▶ _WHAT THIS TASK INVOLVES_
When you reach the line that contains "At what coordinates" below, transcribe it and each line after it word for word to the end of the records, omitting pictures.

▶ _LISTED RECORDS_
== Segment start ==
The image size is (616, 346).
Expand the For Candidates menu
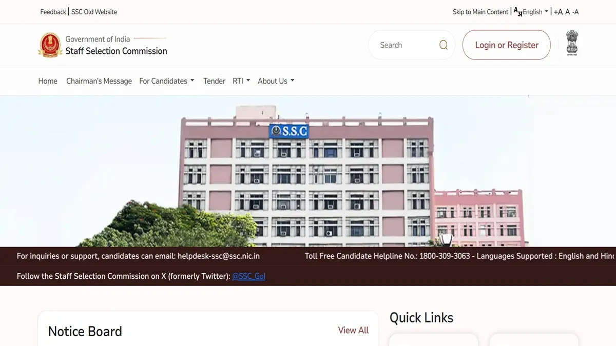[167, 81]
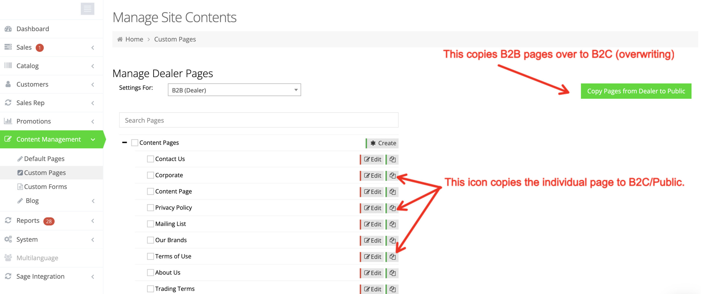Collapse the Content Pages tree
The height and width of the screenshot is (294, 701).
tap(125, 143)
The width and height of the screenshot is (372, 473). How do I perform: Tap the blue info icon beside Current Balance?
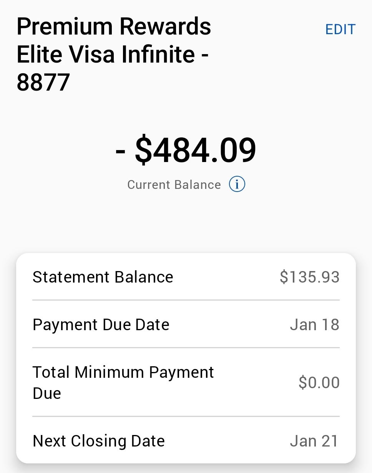(237, 184)

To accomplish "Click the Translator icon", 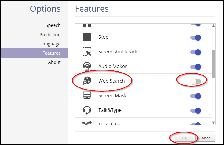I will [x=87, y=123].
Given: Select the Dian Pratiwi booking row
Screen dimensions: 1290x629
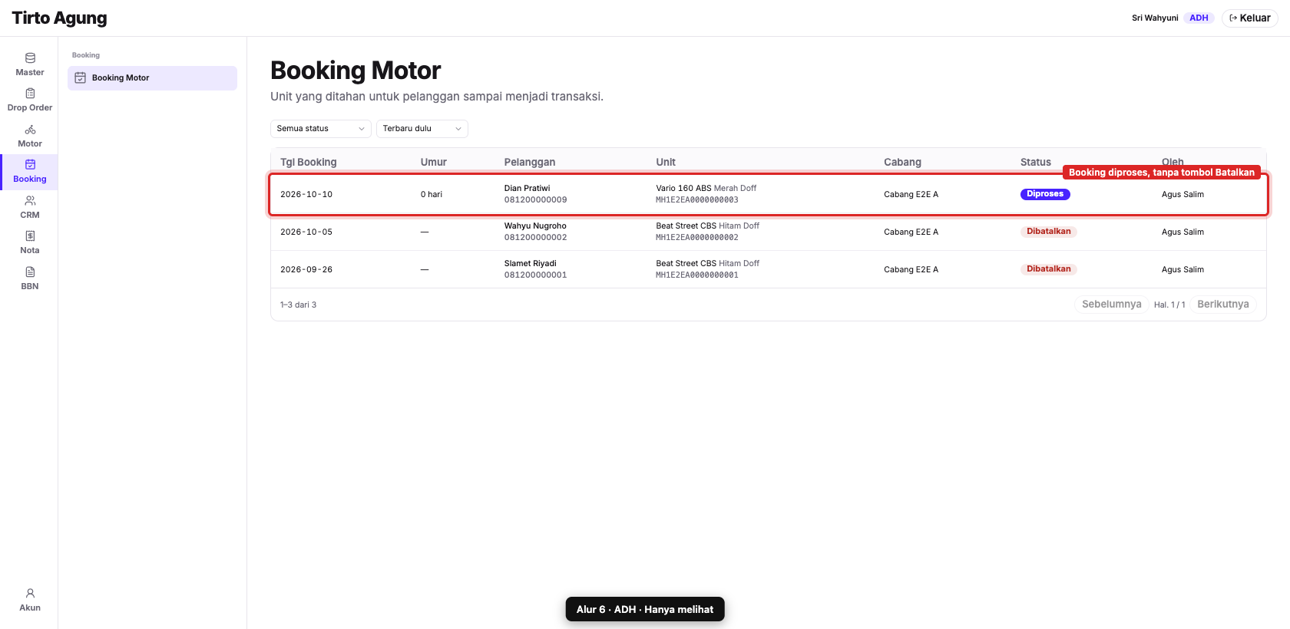Looking at the screenshot, I should tap(768, 194).
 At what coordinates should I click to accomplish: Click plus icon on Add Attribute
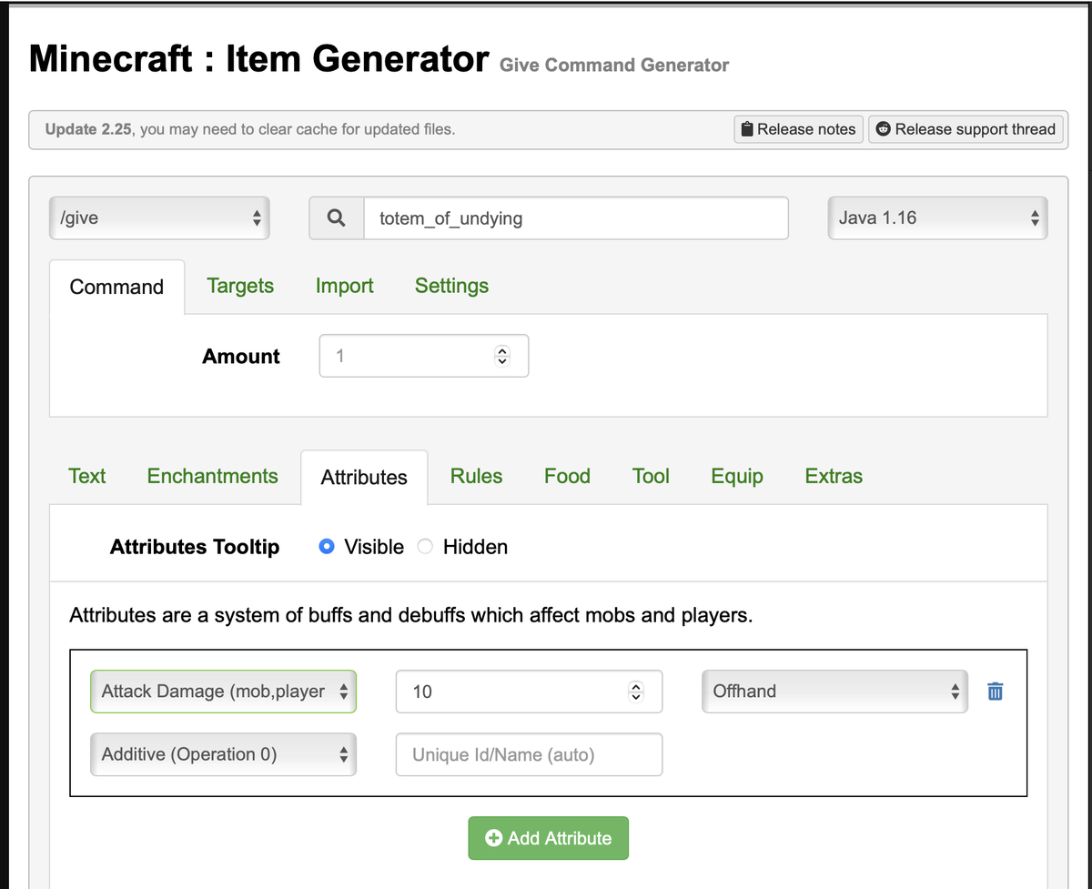[494, 838]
== Segment end ==
▶ _RESPONSE TO THIS EXERCISE_
 At what coordinates should I click to accomplish: Click plus icon on Add Attribute
[494, 838]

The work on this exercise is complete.